BlackBerry delays raise doubts over technology

4th January, 2012

When Research in Motion said in December that a new line of BlackBerry phones would not appear until the end of 2012, the announcement provoked equal parts of shock and disbelief from analysts.

Shock because even RIM acknowledges that the new phones are vital to reversing its rapid loss of market share in North America.

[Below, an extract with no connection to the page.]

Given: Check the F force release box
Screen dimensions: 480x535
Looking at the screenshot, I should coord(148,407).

At the same time, analysts were sceptical about the company's explanation that the delay stemmed from its decision to wait for a new, improved microprocessor.
Instead, many analysts say that both the new phones and RIM's new operating system, BlackBerry 10, may have significant performance problems and are delaying the project.

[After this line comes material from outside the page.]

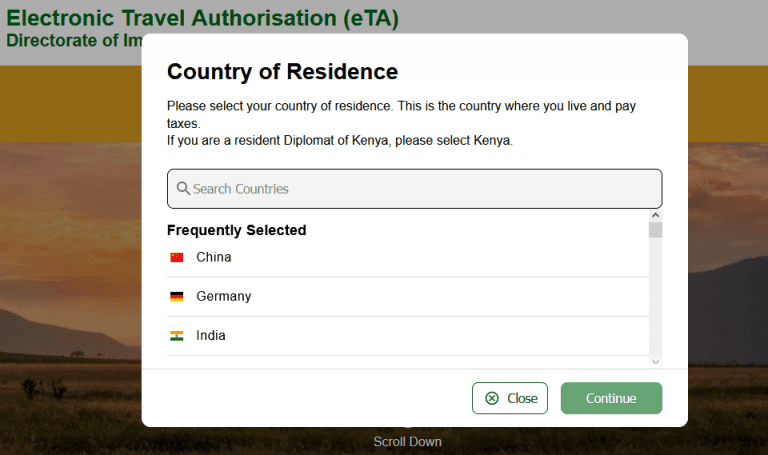Choose Germany as country of residence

"They can't get the infrastructure and the operating system ready in time," said Peter Misek, an analyst with Jefferies & Co.
Alkesh Shah, an analyst at Evercore Partners, agreed. "Waiting for the chipset is a contributing factor in a number of factors that led to the delay," he said. "Creating the ecosystem for the phones is the bigger problem."

Shah and several other analysts said that delays in the development of BlackBerry 10 and poor battery performance in prototype versions of the new phones were behind the decision to further delay production until faster, smaller and more power-efficient chips became available in late 2012. Those delays made it impossible for RIM to begin selling the new phones early in 2012, as it first promised.
"One of the problems is the delay in the BB 10 software and that may have led to the selection of chips that caused the most recent delay," Rod Hall, an analyst with JPMorgan Chase, said.

While the analysts' scepticism is partly based on speculation, it has also been fuelled by RIM's general loss of credibility with them. For more than a year, the company has been forced to repeatedly restate financial forecasts and failed to deliver some critical, new products on time.

"They don't have a firm grasp of the issues and realities of bringing these phones to market," said Colin Gillis, an analyst with BGC Partners. "There are not many believers right now."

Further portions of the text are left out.